After school one day Sam asks Lexi to take the kids to go play so we can talk. He looks awful, almost as bad as Bella. I'm not sure he's going to survive this with three kids.

"She wants to live with you after Bella…" No one says dies even though it's always right there. "She hates me Jake. She thinks this is all my fault for not trying harder to get Bella into treatment."

"Tell her no. She'll need you and you'll need her. And Carter will need her." He's going to be so confused.

"I can't. If you won't take her you have to tell her no."

"You're her father! It has to be you."

"I can't. She thinks I'm killing her mother. I will not tell her no."

"Then I will take her." She already hates Sam; no need her for her to hate me too. I'm sure Leah will be OK with this?

"I'm going to buy her a car as soon as she turns 16 so she can come see Carter and Del as much as she wants. If she'll even have anything to do with Del…" Not likely.

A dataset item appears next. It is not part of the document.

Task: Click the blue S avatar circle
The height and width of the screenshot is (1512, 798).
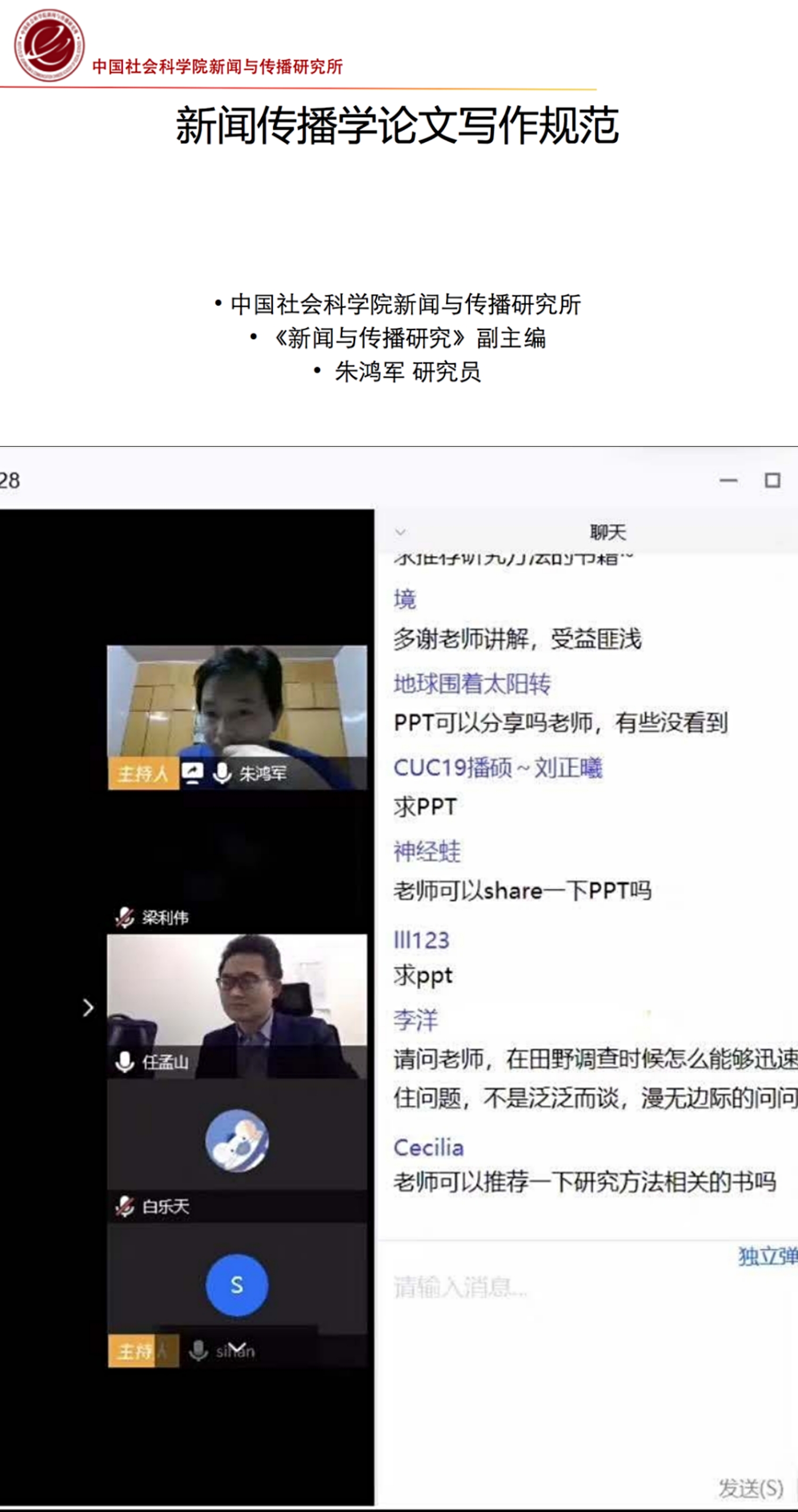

"Sam are you sure? Is Bella OK with this?" The look he gives me tells me she has no idea and suddenly I feel guilty. I promised to not let him give up on her. But I can't let her push me away either.

"One condition, she has to have dinner with you once a week." He agrees and I talk to Lexi about it later and she's not happy about dinner but she tells me she'll do whatever she has to get away from Sam and his killer baby. I think she needs therapy.

Delilah is born a month later and is very healthy. Lexi won't even look at her, Carter adores her and Sam cries every time he holds her. Bella is incredibly weak but in surprisingly good spirits. She refused to stay in the hospital so she spends her days at home curled up in her bed with Sam, Carter and Del. Lexi only sits with her when Sam and Del aren't. So Sam lets her be with her alone whenever the baby is asleep. She won't even be in the same room with either of them even though she knows she's hurting Bella.

I know she's going to regret this one day but I don't know how to make her see that. All I can really do is pick her up when she finally breaks.